まず、知事選前の本年3月、水俣病の患者・被害者計7団体でつくる連絡会が出した公開質問状に対して当時の木村候補は、「国の患者認定制度の見直しは求めない」「公害健康被害補償法で対応し、特措法での救済漏れには対応しない」「県としての健康調査の実施は考えない」旨の回答をしました。再懇談同席以降の知事の発言に接しても、どうも今も知事就任前の考えから変わりないように見受けます。私は、この3点の見直しに向き合わずして、今後患者団体との協議機会を増やしても信頼関係を築けないし、認定患者の処遇改善や地域振興も大切ですが、なんら根源的な解決策にはならないと考えています。
次に、個別具体的に指摘させていただきます。1つ目は公健法での患者認定条件が不当に厳しいという点です。医学的には食中毒症の一つである水俣病か否かの判別はシンプルです。原因食品である汚染された不知火海産の魚介類を食べ、手足の感覚障害など関連症状のいずれかがあれば患者と言えます。環境疫学の知見によれば、メチル水銀汚染地域の寄与危険度割合を用いてメチル水銀食中毒症との因果関係を推定するのが国内外で確立したルールです。たとえば水俣市の寄与危険度割合は99%ですから、汚染地域で症状がある人は100%患者認定して医学的に問題ありません。そうしたルールに無知な委員だけで構成された審査会が開かれていることも問題です。分野は異なりますが、国連難民高等弁務官事務所の「難民認定基準ハンドブック」に記された有名なフレーズ「認定の故に難民となるのでなく、難民であるが故に難民と認定されるのである」に近い考え方です。被害者を診るのではなく補償負担のことばかり加害者たちが脳裏に描いているので、認定が歪められているのです。まずこの見直しに向かっていただきたいですが、どうですか。
2つ目は特措法での救済漏れの件ですが、行政処分ではないとされて行政不服審査の機会がないですし、裁判では後から救済を求める被害者に除斥期間の適用を加害者が主張して、著しく正義・公平に反する姿勢を続けています。
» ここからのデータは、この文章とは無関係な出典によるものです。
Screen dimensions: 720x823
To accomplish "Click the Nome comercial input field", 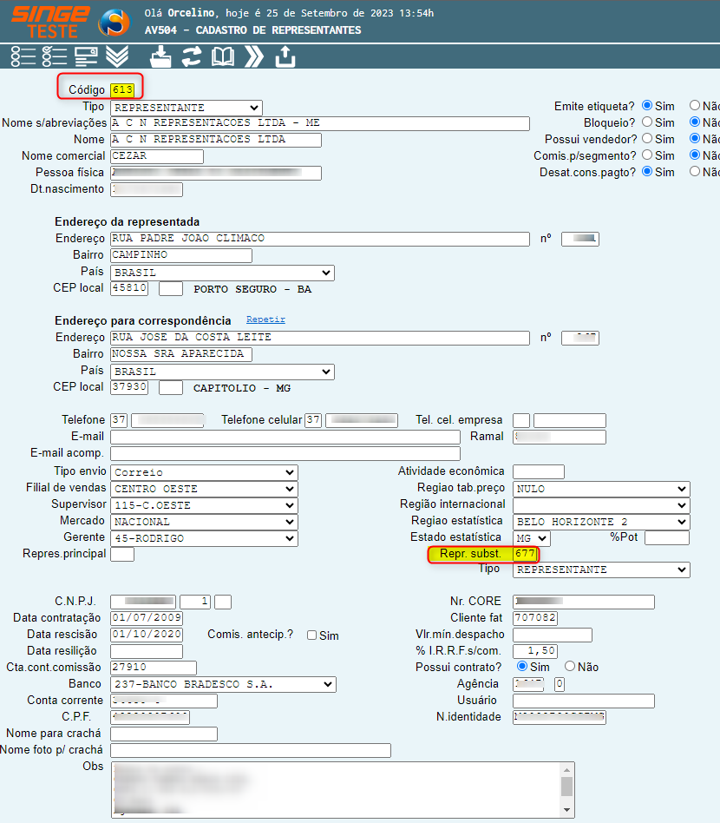I will (157, 156).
これは後から被害に気付いた人に救済を求める権利はないと言っているようなものです。すでに除斥期間の適用を認めない判決もありますし、やはり除斥期間が争点になった旧優生保護法訴訟では最高裁判決後に首相が適用の主張を撤回しました。県民の生命と財産を守る立場にある知事なら、このような不正義・不公平な行動を即刻取り下げるべきだと考えますが、どうですか。
3点目の健康調査の件ですが、国が2年以内に開始する予定の検査手法では1日最大5人しか検査できません。だから予算要求でも500人未満分の1億5100万円に過ぎませんでした。一方で国水研の検査に使う脳磁計の更新に4億4000万円も充てるとかバランスを欠いています。汚染地域居住歴のある人数を47万人とすると、この方法では257年かかるというふざけた話で、やる気のなさしか伝わりません。福島第1原発事故後に福島県が202万人に行ったような調査を本県独自でも実施すべきです。全容を明らかにしないまま手当てすべき予算を組まずに国民・県民を切り捨ててきたのが、これまでの国政・県政の流れです。県民に寄り添うなどと口先だけのポーズは止めて、だれひとり取りこぼさない救済に向けて健康調査を全力で実行いただきたいですが、どうですか。
以上、3点について明確に回答をお願いします。